# YOUR TASK
Reproduce each of the following records line for line, with no changes.
━━━ SOURCE DATA ━━━
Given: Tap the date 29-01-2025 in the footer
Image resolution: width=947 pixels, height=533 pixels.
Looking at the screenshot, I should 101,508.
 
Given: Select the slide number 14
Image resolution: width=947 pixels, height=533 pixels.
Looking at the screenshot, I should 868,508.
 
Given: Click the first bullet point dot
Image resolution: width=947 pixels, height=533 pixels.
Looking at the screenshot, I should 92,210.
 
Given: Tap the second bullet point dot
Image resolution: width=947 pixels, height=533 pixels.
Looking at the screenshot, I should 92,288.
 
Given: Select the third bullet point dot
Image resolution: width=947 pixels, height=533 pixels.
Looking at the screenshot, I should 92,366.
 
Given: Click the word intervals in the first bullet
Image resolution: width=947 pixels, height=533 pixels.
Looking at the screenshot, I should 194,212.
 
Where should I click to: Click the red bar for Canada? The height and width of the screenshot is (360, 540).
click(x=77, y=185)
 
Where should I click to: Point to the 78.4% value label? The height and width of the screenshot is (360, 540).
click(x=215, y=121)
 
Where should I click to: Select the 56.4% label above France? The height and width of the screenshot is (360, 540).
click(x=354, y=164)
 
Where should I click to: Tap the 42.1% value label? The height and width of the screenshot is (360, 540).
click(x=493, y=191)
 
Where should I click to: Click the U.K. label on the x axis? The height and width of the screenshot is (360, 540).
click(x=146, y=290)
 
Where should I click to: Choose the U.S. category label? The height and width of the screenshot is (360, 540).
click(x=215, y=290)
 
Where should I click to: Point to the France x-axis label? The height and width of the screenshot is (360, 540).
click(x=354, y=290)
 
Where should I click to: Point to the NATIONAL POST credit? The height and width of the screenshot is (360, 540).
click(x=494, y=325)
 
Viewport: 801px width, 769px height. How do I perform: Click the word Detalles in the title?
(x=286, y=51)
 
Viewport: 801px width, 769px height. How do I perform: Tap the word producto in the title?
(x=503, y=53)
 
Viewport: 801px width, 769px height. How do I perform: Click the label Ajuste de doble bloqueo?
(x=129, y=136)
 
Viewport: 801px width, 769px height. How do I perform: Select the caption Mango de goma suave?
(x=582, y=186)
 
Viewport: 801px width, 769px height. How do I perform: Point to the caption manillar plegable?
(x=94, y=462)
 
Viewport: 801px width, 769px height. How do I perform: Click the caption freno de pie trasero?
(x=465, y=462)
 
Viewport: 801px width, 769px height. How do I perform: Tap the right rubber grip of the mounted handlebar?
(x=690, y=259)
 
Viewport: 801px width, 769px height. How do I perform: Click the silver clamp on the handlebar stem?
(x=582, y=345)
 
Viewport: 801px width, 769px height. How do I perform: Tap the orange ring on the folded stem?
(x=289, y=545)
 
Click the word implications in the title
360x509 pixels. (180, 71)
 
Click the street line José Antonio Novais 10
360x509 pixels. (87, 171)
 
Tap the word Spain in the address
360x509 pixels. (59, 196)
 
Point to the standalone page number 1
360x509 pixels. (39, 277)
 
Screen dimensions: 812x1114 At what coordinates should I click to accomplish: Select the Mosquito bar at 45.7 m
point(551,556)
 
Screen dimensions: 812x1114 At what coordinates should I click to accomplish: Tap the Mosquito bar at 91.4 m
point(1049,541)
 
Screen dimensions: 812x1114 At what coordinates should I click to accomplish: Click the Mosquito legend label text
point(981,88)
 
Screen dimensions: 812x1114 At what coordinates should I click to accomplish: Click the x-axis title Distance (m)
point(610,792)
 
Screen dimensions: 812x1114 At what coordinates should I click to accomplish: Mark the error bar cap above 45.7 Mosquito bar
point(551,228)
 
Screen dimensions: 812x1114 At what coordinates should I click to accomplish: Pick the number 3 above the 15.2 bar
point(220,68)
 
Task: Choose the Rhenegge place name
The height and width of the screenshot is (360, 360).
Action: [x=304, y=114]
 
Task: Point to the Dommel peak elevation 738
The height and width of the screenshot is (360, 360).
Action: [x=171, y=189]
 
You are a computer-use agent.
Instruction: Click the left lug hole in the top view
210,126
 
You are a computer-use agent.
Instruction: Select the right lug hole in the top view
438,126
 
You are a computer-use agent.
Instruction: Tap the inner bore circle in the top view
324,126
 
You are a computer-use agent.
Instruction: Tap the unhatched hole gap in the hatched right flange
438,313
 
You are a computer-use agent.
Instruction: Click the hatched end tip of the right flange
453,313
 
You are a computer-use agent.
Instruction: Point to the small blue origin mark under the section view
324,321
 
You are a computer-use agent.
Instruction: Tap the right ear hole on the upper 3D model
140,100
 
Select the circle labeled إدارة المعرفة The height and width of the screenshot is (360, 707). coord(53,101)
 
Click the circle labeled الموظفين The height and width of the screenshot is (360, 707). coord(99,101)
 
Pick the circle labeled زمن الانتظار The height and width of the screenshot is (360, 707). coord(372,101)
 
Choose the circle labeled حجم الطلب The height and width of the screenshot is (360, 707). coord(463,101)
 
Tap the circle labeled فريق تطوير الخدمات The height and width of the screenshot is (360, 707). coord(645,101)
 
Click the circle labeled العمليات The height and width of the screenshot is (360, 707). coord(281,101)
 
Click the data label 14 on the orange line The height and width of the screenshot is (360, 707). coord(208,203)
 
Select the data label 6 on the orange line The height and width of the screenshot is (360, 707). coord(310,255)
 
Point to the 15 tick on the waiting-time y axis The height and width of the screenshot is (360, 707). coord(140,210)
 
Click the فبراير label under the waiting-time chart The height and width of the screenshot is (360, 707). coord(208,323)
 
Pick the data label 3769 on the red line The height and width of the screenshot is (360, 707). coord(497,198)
━━━
# RIGHT ANSWER
Given: Tap the date 29-01-2025 in the footer
Image resolution: width=947 pixels, height=533 pixels.
Looking at the screenshot, I should 101,508.
 
Given: Select the slide number 14
Image resolution: width=947 pixels, height=533 pixels.
Looking at the screenshot, I should 868,508.
 
Given: Click the first bullet point dot
Image resolution: width=947 pixels, height=533 pixels.
Looking at the screenshot, I should 92,210.
 
Given: Tap the second bullet point dot
Image resolution: width=947 pixels, height=533 pixels.
Looking at the screenshot, I should 92,288.
 
Given: Select the third bullet point dot
Image resolution: width=947 pixels, height=533 pixels.
Looking at the screenshot, I should 92,366.
 
Given: Click the word intervals in the first bullet
Image resolution: width=947 pixels, height=533 pixels.
Looking at the screenshot, I should 194,212.
 
Where should I click to: Click the red bar for Canada? The height and width of the screenshot is (360, 540).
click(x=77, y=185)
 
Where should I click to: Point to the 78.4% value label? The height and width of the screenshot is (360, 540).
click(x=215, y=121)
 
Where should I click to: Select the 56.4% label above France? The height and width of the screenshot is (360, 540).
click(x=354, y=164)
 
Where should I click to: Tap the 42.1% value label? The height and width of the screenshot is (360, 540).
click(x=493, y=191)
 
Where should I click to: Click the U.K. label on the x axis? The height and width of the screenshot is (360, 540).
click(x=146, y=290)
 
Where should I click to: Choose the U.S. category label? The height and width of the screenshot is (360, 540).
click(x=215, y=290)
 
Where should I click to: Point to the France x-axis label? The height and width of the screenshot is (360, 540).
click(x=354, y=290)
 
Where should I click to: Point to the NATIONAL POST credit? The height and width of the screenshot is (360, 540).
click(x=494, y=325)
 
Viewport: 801px width, 769px height. How do I perform: Click the word Detalles in the title?
(x=286, y=51)
 
Viewport: 801px width, 769px height. How do I perform: Tap the word producto in the title?
(x=503, y=53)
 
Viewport: 801px width, 769px height. How do I perform: Click the label Ajuste de doble bloqueo?
(x=129, y=136)
 
Viewport: 801px width, 769px height. How do I perform: Select the caption Mango de goma suave?
(x=582, y=186)
 
Viewport: 801px width, 769px height. How do I perform: Point to the caption manillar plegable?
(x=94, y=462)
 
Viewport: 801px width, 769px height. How do I perform: Click the caption freno de pie trasero?
(x=465, y=462)
 
Viewport: 801px width, 769px height. How do I perform: Tap the right rubber grip of the mounted handlebar?
(x=690, y=259)
 
Viewport: 801px width, 769px height. How do I perform: Click the silver clamp on the handlebar stem?
(x=582, y=345)
 
Viewport: 801px width, 769px height. How do I perform: Tap the orange ring on the folded stem?
(x=289, y=545)
 
Click the word implications in the title
360x509 pixels. (180, 71)
 
Click the street line José Antonio Novais 10
360x509 pixels. (87, 171)
 
Tap the word Spain in the address
360x509 pixels. (59, 196)
 
Point to the standalone page number 1
360x509 pixels. (39, 277)
 
Screen dimensions: 812x1114 At what coordinates should I click to accomplish: Select the Mosquito bar at 45.7 m
point(551,556)
 
Screen dimensions: 812x1114 At what coordinates should I click to accomplish: Tap the Mosquito bar at 91.4 m
point(1049,541)
 
Screen dimensions: 812x1114 At what coordinates should I click to accomplish: Click the Mosquito legend label text
point(981,88)
 
Screen dimensions: 812x1114 At what coordinates should I click to accomplish: Click the x-axis title Distance (m)
point(610,792)
 
Screen dimensions: 812x1114 At what coordinates should I click to accomplish: Mark the error bar cap above 45.7 Mosquito bar
point(551,228)
 
Screen dimensions: 812x1114 At what coordinates should I click to accomplish: Pick the number 3 above the 15.2 bar
point(220,68)
 
Task: Choose the Rhenegge place name
The height and width of the screenshot is (360, 360).
Action: [x=304, y=114]
 
Task: Point to the Dommel peak elevation 738
The height and width of the screenshot is (360, 360).
Action: [x=171, y=189]
 
You are a computer-use agent.
Instruction: Click the left lug hole in the top view
210,126
 
You are a computer-use agent.
Instruction: Select the right lug hole in the top view
438,126
 
You are a computer-use agent.
Instruction: Tap the inner bore circle in the top view
324,126
 
You are a computer-use agent.
Instruction: Tap the unhatched hole gap in the hatched right flange
438,313
 
You are a computer-use agent.
Instruction: Click the hatched end tip of the right flange
453,313
 
You are a computer-use agent.
Instruction: Point to the small blue origin mark under the section view
324,321
 
You are a computer-use agent.
Instruction: Tap the right ear hole on the upper 3D model
140,100
 
Select the circle labeled إدارة المعرفة The height and width of the screenshot is (360, 707). coord(53,101)
 
Click the circle labeled الموظفين The height and width of the screenshot is (360, 707). coord(99,101)
 
Pick the circle labeled زمن الانتظار The height and width of the screenshot is (360, 707). coord(372,101)
 
Choose the circle labeled حجم الطلب The height and width of the screenshot is (360, 707). coord(463,101)
 
Tap the circle labeled فريق تطوير الخدمات The height and width of the screenshot is (360, 707). coord(645,101)
 
Click the circle labeled العمليات The height and width of the screenshot is (360, 707). coord(281,101)
 
Click the data label 14 on the orange line The height and width of the screenshot is (360, 707). coord(208,203)
 
Select the data label 6 on the orange line The height and width of the screenshot is (360, 707). coord(310,255)
 
Point to the 15 tick on the waiting-time y axis The height and width of the screenshot is (360, 707). coord(140,210)
 
Click the فبراير label under the waiting-time chart The height and width of the screenshot is (360, 707). coord(208,323)
 
Pick the data label 3769 on the red line The height and width of the screenshot is (360, 707). coord(497,198)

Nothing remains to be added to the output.